== SOURCE DOCUMENT ==
The U.S. Securities and Exchange Commission (SEC) announced on Monday that it has charged Deutsche Bank’s investment arm DWS, one of the largest asset managers in Europe, over misleading statements the firm made regarding its ESG investment process.
DWS has agreed to a $19 million fine to settle the charges, marking the largest-ever greenwashing penalty imposed on an asset manager by the SEC.
The SEC announcement follows a 2-year investigation by the Commission, which was initiated after DWS’ former sustainability chief Desiree Fixler reportedly alleged that the firm misrepresented in its annual report the extent to which assets were invested using ESG integration in the investment process. Fixler was fired from DWS in March 2021 immediately prior to the release of the firm’s annual report.
In June 2022, German authorities raided the Frankfurt offices of Deutsche Bank and DWS following media reports that DWS overstated the green or sustainability-related aspects of financial products, and following examination of evidence leading to suspicion of “prospectus fraud.” DWS CEO Asoka Woehrmann resigned the following day.
According to a statement released by the SEC, the Commission found that DWS “made materially misleading statements about its controls for incorporating ESG factors into research and investment recommendations for ESG integrated products,” and that the firm failed to integrate aspects of its global ESG integration policy as marketed to clients. The SEC added that DWS failed to implement policies that would have ensured that its public statements about its ESG integrated products were accurate.
The announcement comes as the SEC is considering a series of proposed disclosure rules for funds and advisers that claim to integrate ESG factors into their investment products and services, aimed at providing clearer and more consistent information for investors, and to address the risk of greenwashing through the exaggeration or misrepresentation of ESG claims. Last week, the Commission adopted new rules that require funds with names that suggest an investment focus on ESG or sustainability-related factors to invest at least 80% of the value of assets in accordance with those factors.
Sanjay Wadhwa, Deputy Director of the SEC’s Division of Enforcement and head of its Climate and ESG Task Force, said:
“Whether advertising how they incorporate ESG factors into investment recommendations or making any other representation that is material to investors, investment advisers must ensure that their actions conform to their words. Here, DWS advertised that ESG was in its “DNA,” but, as the SEC’s order finds, its investment professionals failed to follow the ESG investment processes that it marketed.”
In a statement following the SEC announcement, DWS noted that the examination found “no misstatements in relation to our financial disclosures or in the prospectuses of our funds,” and that there was no intent by the firm to defraud, adding that the firm has already taken steps to address the weaknesses identified by the SEC.
“We have learned many lessons from the ever-evolving regulatory environment and are fully committed to continuing to improve. We are grateful to our clients for their continued trust in our products.”
===
== PROVIDED RECORDS ==
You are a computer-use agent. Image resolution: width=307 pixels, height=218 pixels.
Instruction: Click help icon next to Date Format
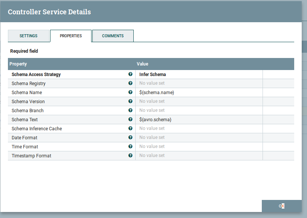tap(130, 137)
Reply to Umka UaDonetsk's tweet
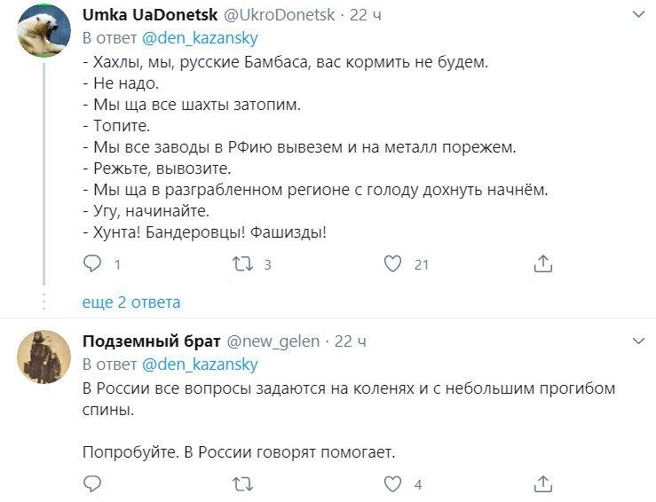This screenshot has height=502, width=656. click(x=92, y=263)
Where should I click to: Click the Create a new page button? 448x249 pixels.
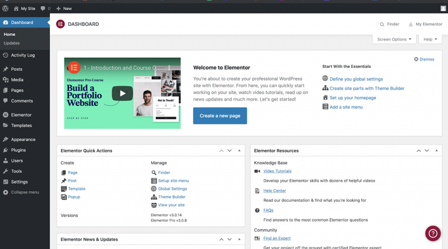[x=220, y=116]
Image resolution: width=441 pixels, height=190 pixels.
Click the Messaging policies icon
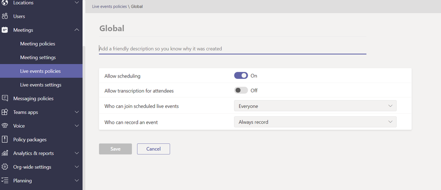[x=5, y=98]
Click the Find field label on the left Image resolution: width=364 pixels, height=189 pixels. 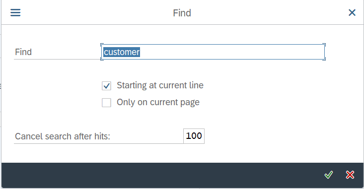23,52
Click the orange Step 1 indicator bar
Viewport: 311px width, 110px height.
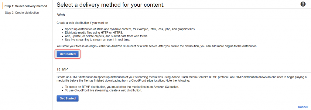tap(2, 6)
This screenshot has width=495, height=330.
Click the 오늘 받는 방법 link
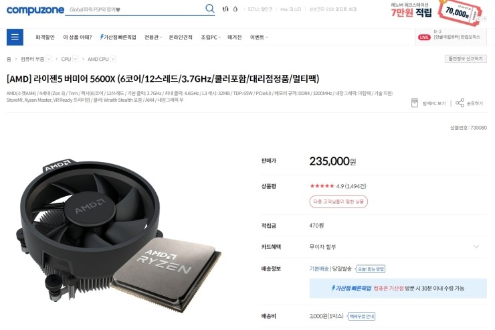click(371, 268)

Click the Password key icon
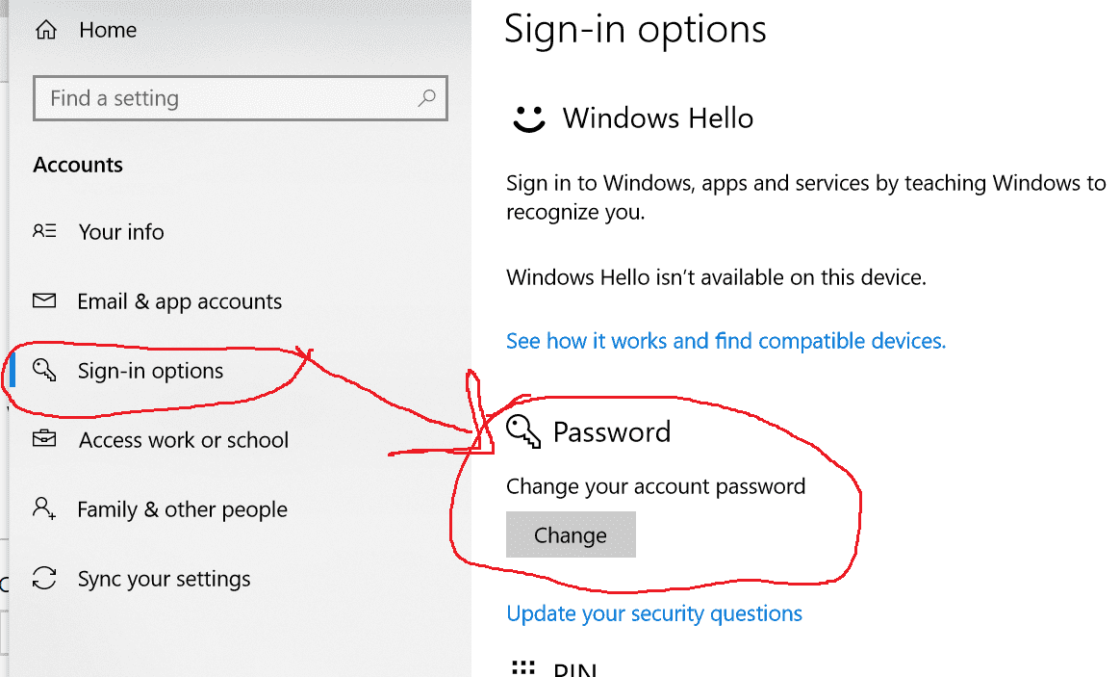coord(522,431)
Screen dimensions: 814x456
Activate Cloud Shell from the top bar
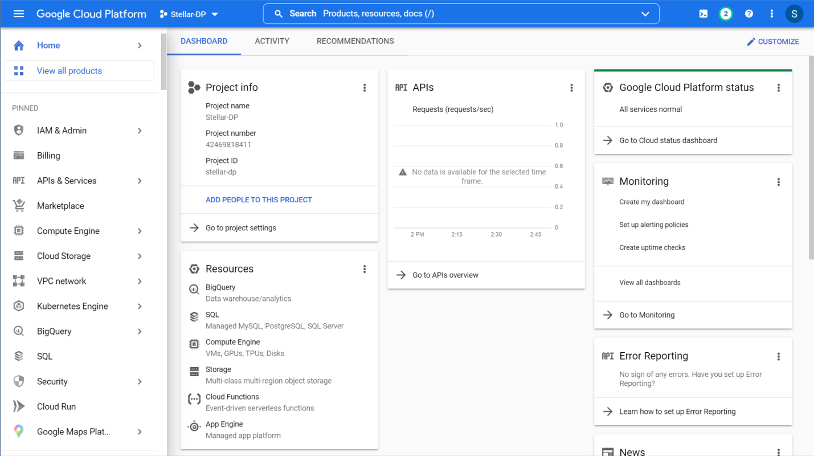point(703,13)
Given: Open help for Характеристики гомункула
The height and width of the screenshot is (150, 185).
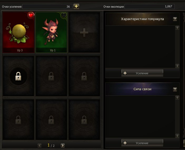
===
== PROVIDED RECORDS ==
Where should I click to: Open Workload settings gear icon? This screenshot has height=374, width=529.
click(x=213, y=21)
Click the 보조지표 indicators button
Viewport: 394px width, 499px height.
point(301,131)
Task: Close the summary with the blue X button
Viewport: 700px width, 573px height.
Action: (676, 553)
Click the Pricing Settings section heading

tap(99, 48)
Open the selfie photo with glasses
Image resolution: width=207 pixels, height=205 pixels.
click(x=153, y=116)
===
== PROVIDED RECORDS ==
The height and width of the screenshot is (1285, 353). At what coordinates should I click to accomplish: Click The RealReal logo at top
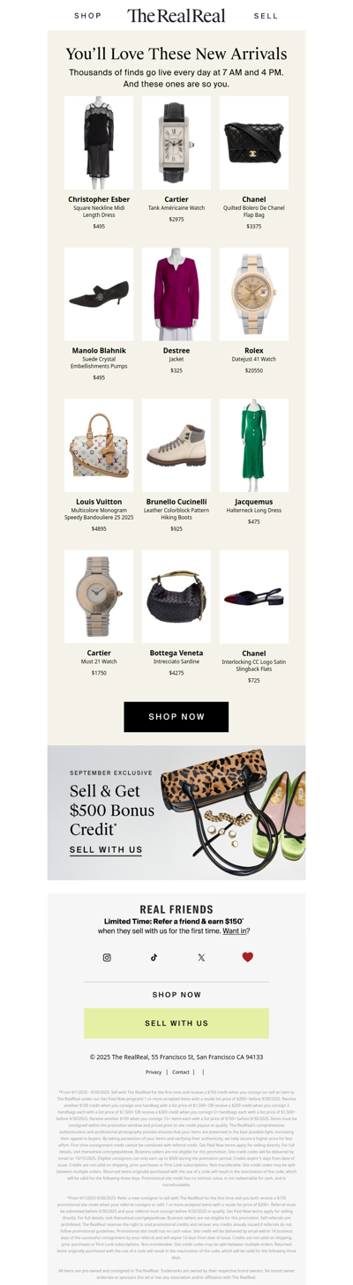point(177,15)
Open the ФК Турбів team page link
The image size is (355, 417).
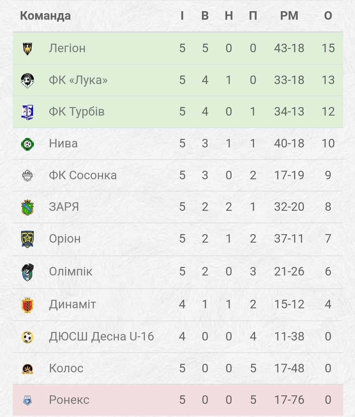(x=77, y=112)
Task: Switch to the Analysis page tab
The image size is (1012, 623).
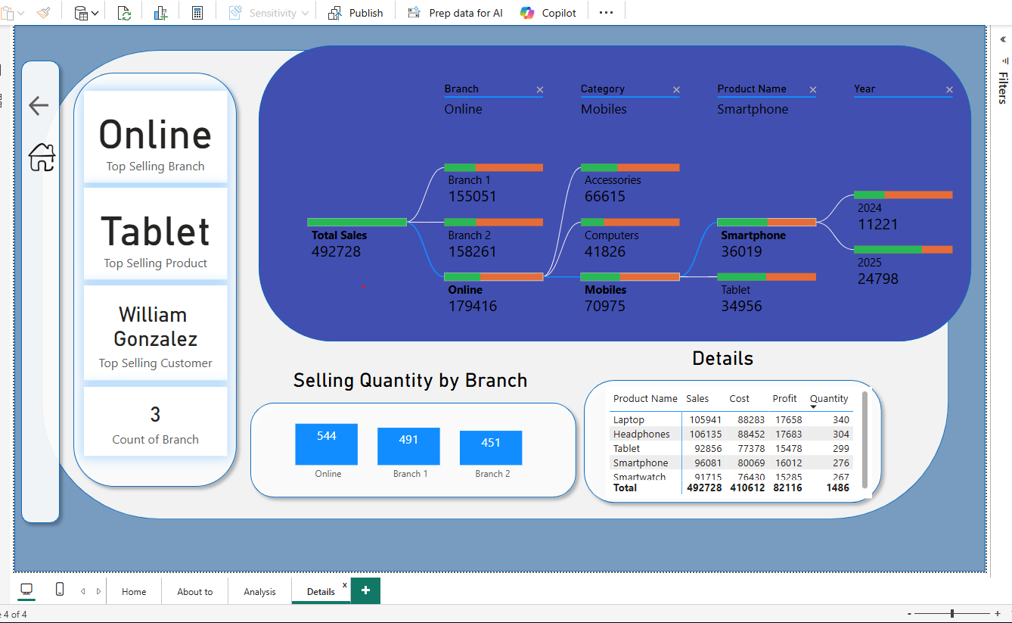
===
ASSIGNMENT>
In the article on the SEC's greenwashing charges against DWS, rewrite the passage from "In June 2022, German" to "the following day.", replacing "raided" with "searched".

PROBLEM SOLUTION>
In June 2022, German authorities searched the Frankfurt offices of Deutsche Bank and DWS following media reports that DWS overstated the green or sustainability-related aspects of financial products, and following examination of evidence leading to suspicion of “prospectus fraud.” DWS CEO Asoka Woehrmann resigned the following day.